Junior doctors say they are striking with a “heavy heart” as they stand on the picket line.

A protest saw hundreds of trainees at Barnet Hospital and the Royal Free Hospital take part in a first all-out strike in the history of the NHS, last Tuesday and Wednesday.

The British Medical Association, the union representing the junior doctors, say the new contract will see staff work longer hours for less money as it aims to curb unsociable hours pay by reclassifying the hours considered as such.

A group of around 30 junior doctors had been at the picket lines since 8am both mornings, and intend on staying all day.

Dr Susannah Pye, 30, who works at paediatric care at Barnet hospital said: “No one wants to be here, we would rather be at work. I hope the public appreciate what has been going on.

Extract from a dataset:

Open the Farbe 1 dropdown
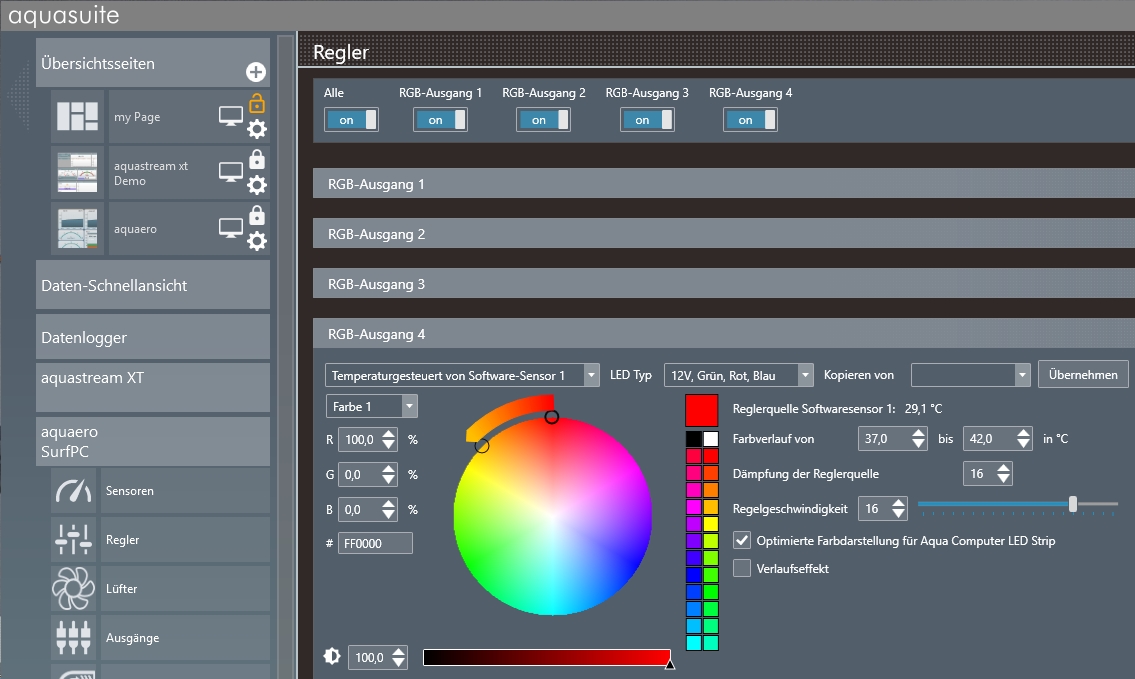This screenshot has height=679, width=1135. click(x=372, y=406)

We are not asking for more money or to work less on weekends.

“We want to make sure the conditions are safe for us to work in, so if one of our family members are taken into hospital in the future, that they receive the best care possible. “

Hospital staff and passers-by have shown their support over the two-day strike by shouting, beeping from their cars and talking to the doctors.

A survey submitted by Bostock Marketing group online showed that 58% of the public supported the Junior doctors strike.

Dr Matteo DeMartino, 28, said he feels they have had no choice but to strike.

He said: “We have been backed into a corner by a government that won’t listen, we are striking with a heavy heart, and we are not taking this lightly.

“We have judicial reviews that are being looked over as we speak and we have a protest going on every day outside the department of health. If needs be there will be further strikes, but we hope it does not come to that.”

William Macken of Southgate, showed his support at Barnet hospital, on behalf of his daughter who works as a junior doctor in Brighton.

Mr Macken, who was gathering signatures for people to sign in support of the strike, said: “I believe in what they are striking for. It is a very very difficult situation, and it is not acceptable. The public support for the doctors during the strike has been amazing.

Jeremy Hunt and David Cameron were elected to serve and to listen, not to be served. Hunt is not suitable to be this country’s health secretary, I do think he should resign.”

Anyone feeling unwell during the strike is asked to the NHS on 111 or speak to your GP or pharmacist.